Winterbottom und Whitecross zielen direkt auf unseren Bauch. Sie wollen uns zeigen, wie sich Guantánamo anfühlt, und wählen dazu die Mittel der Polemik und der Drastik. «The Road to Guantánamo» ist Agitprop-Kino - dazu bekennen sich die Filmemacher vom ersten bis zum letzten Bild. Sie verzichten deshalb konsequent darauf, eine andere Geschichte als die ihrer vier unschuldigen Opfer zu erzählen. Da gibt es keine Suche nach verschiedenen Blickwinkeln, keinen intellektuellen Diskurs, keine sich verdichtende Recherche. Dennoch ist «The Road to Guantánamo» ein ehrlicher Film, weil er gar nie vorgibt, etwas anderes zu sein als ein Pamphlet, eine vehement parteiische Anklage.
Neue Zürcher Zeitung

FILMKRITIK:

Guantanamo, das ist ein undemokratischer Ort, der nicht wirklich in unsere Welt passt. „Uns allen wurde erzählt, dass hier nur die gefährlichsten Terroristen der Welt eingesperrt sind, und dass es notwendig ist, uns so würdelos vor ihnen zu schützen“, sagte Michael Winterbottom während der Pressekonferenz auf der diesjährigen Berlinale. „Wir wollten den Unterschied zeigen zwischen der Vorstellung, die die Öffentlichkeit von diesen Menschen hat und unseren Erfahrungen, die wir machten, als wir sie getroffen haben. Gemeint sind die „Tipton-Three“, die Winterbottom nach ihrem über zweijährigen Martyrium in Guantanamo befragt hat und ihre Geschichte so spannend fand, dass er sie mit Laiendarstellern nachstellte und mit echtem Nachrichten-Material versah. „Das sind die Perspektiven der Bombardierer und der Bombardierten, die hier gegenüberstehen“, meint Winterbottom und jedem ist klar, für welche Seite sein Herz schlägt.
Dabei hatte alles so harmlos angefangen: Der 19-jährige Asif fuhr im September nach Pakistan, um die Frau zu heiraten, die seine Mutter für ihn ausgesucht hat. Als sein Trauzeuge vor Ort ausfiel, rief er einen Freund in Tipton an, der sich sogleich mit zwei weiteren Freunden nach Pakistan aufmachte. In einer Moschee wurden die vier von einem Iman aufgefordert, ihre Zeit sinnvoll zu gestalten und der Bevölkerung in Afghanistan zu helfen. Für wenig Geld fuhren sie mit dem Bus nach Kandahar, wo sie in der Nacht eintrafen, als die ersten amerikanischen Bomben fielen. So schnell wie möglich zurück nach Pakistan ist fortan ihr Motto, doch Sprachschwierigkeiten und Mittellosigkeit verstricken sie immer tiefer ins Kriegsgeschehen, bis sie schließlich verhaftet und interniert werden. Die Bilanz ist erschreckend: Zwei Freunde sind verletzt, ein dritter bis heute vermisst. Doch es kommt noch schlimmer, den Verhören durch den britischen und amerikanischen Geheimdienst folgt die Verbringung nach Guantánamo, wo sie geschlagen und misshandelt werden. Am Ende unterschrieben sie Geständnisse an den Anschlägen auf das World Trade Center beteiligt gewesen zu sein. Doch in Wirklichkeit hatten alle drei einwandfreie Alibis.

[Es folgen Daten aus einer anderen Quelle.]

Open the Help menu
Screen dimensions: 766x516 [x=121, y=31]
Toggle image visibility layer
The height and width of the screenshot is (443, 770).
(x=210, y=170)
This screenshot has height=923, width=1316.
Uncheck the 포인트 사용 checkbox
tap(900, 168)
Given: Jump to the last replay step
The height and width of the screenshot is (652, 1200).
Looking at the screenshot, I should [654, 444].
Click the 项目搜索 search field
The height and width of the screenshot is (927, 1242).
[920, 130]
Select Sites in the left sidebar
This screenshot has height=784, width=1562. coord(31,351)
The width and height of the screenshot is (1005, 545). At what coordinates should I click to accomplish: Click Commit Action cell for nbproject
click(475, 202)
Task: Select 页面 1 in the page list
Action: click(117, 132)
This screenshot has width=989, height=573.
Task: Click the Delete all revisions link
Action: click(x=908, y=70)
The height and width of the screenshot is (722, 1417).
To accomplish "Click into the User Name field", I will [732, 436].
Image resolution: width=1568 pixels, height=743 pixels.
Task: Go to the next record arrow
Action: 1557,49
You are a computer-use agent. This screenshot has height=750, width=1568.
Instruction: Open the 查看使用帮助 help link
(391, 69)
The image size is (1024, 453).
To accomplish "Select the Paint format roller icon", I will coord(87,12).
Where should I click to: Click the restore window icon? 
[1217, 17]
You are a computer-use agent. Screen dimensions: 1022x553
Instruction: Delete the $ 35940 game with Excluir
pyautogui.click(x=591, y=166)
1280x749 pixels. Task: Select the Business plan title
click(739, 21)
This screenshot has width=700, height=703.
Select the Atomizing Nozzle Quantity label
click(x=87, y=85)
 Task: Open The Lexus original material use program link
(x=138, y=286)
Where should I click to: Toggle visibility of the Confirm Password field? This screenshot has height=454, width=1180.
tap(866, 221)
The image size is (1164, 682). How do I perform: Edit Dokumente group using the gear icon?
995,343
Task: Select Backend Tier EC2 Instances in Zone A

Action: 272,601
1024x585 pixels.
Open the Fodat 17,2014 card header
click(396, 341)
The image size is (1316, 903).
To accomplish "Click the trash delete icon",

Winterbottom vereinigt quasi drei Genres in einem Film. Der erste Teil ist ein Road Movie und erinnert stark an IN THIS WORLD, für den er bereits 2003 den Golden Bären erhielt. Der zweite Teil trägt Züge eines Kriegsfilm, während der dritte eher einem Gefängnisfilm gleichkommt. Und natürlich liegt Winterbottoms Schwerpunkt auf diesem letzten Teil, der den Gefangenen-Alltag in Guantanomo zeigt, wo tagtäglich die einfachsten Menschenrechte gebrochen werden und wo man sich allen ernstes fragt, ob wir gleich unsere Werte über Bord werfen müssen, um uns der vermeintlichen Gefahr aus dem Osten zu erwehren. Winterbottom überlässt die Antwort seinen Zuschauern, doch wie schwer es den britischen Autoritäten fällt, die inzwischen wieder in Freiheit lebenden Tipton-Three zu rehabilitieren, zeigt der Vorfall, der den Laiendarstellern widerfuhr, als sie nach ihrem Erfolg auf der Berlinale auf dem Flughafen London verhaftet und für 48 Stunden isoliert und verhört wurden. Dabei wurden sie befragt, ob sie vor hätten, auch in Zukunft politische Dokumentarfilme zu drehen, die den Kampf der Muslime unterstützen.